* TO DO
Down to the last character, repeat the entries beneath this task.

──────── INPUT RECORDS

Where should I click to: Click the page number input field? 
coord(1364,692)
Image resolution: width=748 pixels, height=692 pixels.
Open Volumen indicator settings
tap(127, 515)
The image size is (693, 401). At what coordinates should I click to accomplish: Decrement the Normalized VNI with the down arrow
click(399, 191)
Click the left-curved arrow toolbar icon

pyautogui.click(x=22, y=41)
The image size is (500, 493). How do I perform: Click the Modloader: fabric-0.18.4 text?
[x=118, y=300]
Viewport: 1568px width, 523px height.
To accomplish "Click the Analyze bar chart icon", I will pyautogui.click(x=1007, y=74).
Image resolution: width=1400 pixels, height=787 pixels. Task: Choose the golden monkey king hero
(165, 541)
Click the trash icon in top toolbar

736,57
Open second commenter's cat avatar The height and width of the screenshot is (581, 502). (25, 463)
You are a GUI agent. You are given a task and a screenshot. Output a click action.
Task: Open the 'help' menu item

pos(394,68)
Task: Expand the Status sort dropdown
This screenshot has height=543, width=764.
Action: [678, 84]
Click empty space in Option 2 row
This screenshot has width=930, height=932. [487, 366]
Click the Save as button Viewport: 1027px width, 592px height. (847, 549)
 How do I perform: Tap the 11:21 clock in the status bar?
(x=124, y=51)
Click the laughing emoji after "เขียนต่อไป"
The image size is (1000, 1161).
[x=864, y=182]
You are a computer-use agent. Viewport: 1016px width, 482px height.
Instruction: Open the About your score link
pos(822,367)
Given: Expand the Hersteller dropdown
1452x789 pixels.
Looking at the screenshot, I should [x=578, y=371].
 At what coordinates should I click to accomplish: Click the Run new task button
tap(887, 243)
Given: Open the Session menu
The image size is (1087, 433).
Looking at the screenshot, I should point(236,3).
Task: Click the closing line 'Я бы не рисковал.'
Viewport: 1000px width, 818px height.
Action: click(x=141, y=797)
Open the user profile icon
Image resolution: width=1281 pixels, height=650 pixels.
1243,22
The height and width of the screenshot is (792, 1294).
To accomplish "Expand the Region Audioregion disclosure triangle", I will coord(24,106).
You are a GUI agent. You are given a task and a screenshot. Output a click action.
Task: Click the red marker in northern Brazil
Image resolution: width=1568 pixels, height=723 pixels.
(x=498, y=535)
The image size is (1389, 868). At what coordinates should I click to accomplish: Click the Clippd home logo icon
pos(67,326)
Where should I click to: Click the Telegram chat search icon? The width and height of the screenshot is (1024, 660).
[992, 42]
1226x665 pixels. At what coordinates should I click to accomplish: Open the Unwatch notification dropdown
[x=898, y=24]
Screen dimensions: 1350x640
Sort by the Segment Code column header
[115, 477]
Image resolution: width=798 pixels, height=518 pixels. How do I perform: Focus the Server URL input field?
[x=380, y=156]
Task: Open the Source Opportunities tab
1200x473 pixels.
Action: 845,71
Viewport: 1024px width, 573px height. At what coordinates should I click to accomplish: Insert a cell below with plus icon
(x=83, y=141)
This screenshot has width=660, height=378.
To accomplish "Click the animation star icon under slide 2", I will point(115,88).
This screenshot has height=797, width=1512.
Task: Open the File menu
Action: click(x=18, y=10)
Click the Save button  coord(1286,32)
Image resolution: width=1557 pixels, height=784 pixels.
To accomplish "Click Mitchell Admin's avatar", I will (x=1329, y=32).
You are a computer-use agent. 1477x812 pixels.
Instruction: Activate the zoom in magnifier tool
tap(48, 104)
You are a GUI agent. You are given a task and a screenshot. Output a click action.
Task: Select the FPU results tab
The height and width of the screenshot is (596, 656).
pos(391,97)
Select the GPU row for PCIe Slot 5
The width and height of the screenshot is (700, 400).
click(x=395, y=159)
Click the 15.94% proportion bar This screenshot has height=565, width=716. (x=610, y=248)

────────────────

* SOLUTION FOR THIS EXERCISE
Where should I click to: Click the page number input field? 
coord(1364,692)
Image resolution: width=748 pixels, height=692 pixels.
Open Volumen indicator settings
tap(127, 515)
The image size is (693, 401). At what coordinates should I click to accomplish: Decrement the Normalized VNI with the down arrow
click(399, 191)
Click the left-curved arrow toolbar icon

pyautogui.click(x=22, y=41)
The image size is (500, 493). How do I perform: Click the Modloader: fabric-0.18.4 text?
[x=118, y=300]
Viewport: 1568px width, 523px height.
To accomplish "Click the Analyze bar chart icon", I will pyautogui.click(x=1007, y=74).
Image resolution: width=1400 pixels, height=787 pixels. Task: Choose the golden monkey king hero
(165, 541)
Click the trash icon in top toolbar

736,57
Open second commenter's cat avatar The height and width of the screenshot is (581, 502). (25, 463)
You are a GUI agent. You are given a task and a screenshot. Output a click action.
Task: Open the 'help' menu item

pos(394,68)
Task: Expand the Status sort dropdown
This screenshot has height=543, width=764.
Action: [678, 84]
Click empty space in Option 2 row
This screenshot has width=930, height=932. [487, 366]
Click the Save as button Viewport: 1027px width, 592px height. (847, 549)
 How do I perform: Tap the 11:21 clock in the status bar?
(x=124, y=51)
Click the laughing emoji after "เขียนต่อไป"
The image size is (1000, 1161).
[x=864, y=182]
You are a computer-use agent. Viewport: 1016px width, 482px height.
Instruction: Open the About your score link
pos(822,367)
Given: Expand the Hersteller dropdown
1452x789 pixels.
Looking at the screenshot, I should [x=578, y=371].
 At what coordinates should I click to accomplish: Click the Run new task button
tap(887, 243)
Given: Open the Session menu
The image size is (1087, 433).
Looking at the screenshot, I should point(236,3).
Task: Click the closing line 'Я бы не рисковал.'
Viewport: 1000px width, 818px height.
Action: click(x=141, y=797)
Open the user profile icon
Image resolution: width=1281 pixels, height=650 pixels.
1243,22
The height and width of the screenshot is (792, 1294).
To accomplish "Expand the Region Audioregion disclosure triangle", I will coord(24,106).
You are a GUI agent. You are given a task and a screenshot. Output a click action.
Task: Click the red marker in northern Brazil
Image resolution: width=1568 pixels, height=723 pixels.
(x=498, y=535)
The image size is (1389, 868). At what coordinates should I click to accomplish: Click the Clippd home logo icon
pos(67,326)
Where should I click to: Click the Telegram chat search icon? The width and height of the screenshot is (1024, 660).
[992, 42]
1226x665 pixels. At what coordinates should I click to accomplish: Open the Unwatch notification dropdown
[x=898, y=24]
Screen dimensions: 1350x640
Sort by the Segment Code column header
[115, 477]
Image resolution: width=798 pixels, height=518 pixels. How do I perform: Focus the Server URL input field?
[x=380, y=156]
Task: Open the Source Opportunities tab
1200x473 pixels.
Action: 845,71
Viewport: 1024px width, 573px height. At what coordinates should I click to accomplish: Insert a cell below with plus icon
(x=83, y=141)
This screenshot has width=660, height=378.
To accomplish "Click the animation star icon under slide 2", I will point(115,88).
This screenshot has height=797, width=1512.
Task: Open the File menu
Action: click(x=18, y=10)
Click the Save button  coord(1286,32)
Image resolution: width=1557 pixels, height=784 pixels.
To accomplish "Click Mitchell Admin's avatar", I will (x=1329, y=32).
You are a computer-use agent. 1477x812 pixels.
Instruction: Activate the zoom in magnifier tool
tap(48, 104)
You are a GUI agent. You are given a task and a screenshot. Output a click action.
Task: Select the FPU results tab
The height and width of the screenshot is (596, 656).
pos(391,97)
Select the GPU row for PCIe Slot 5
The width and height of the screenshot is (700, 400).
click(x=395, y=159)
Click the 15.94% proportion bar This screenshot has height=565, width=716. (x=610, y=248)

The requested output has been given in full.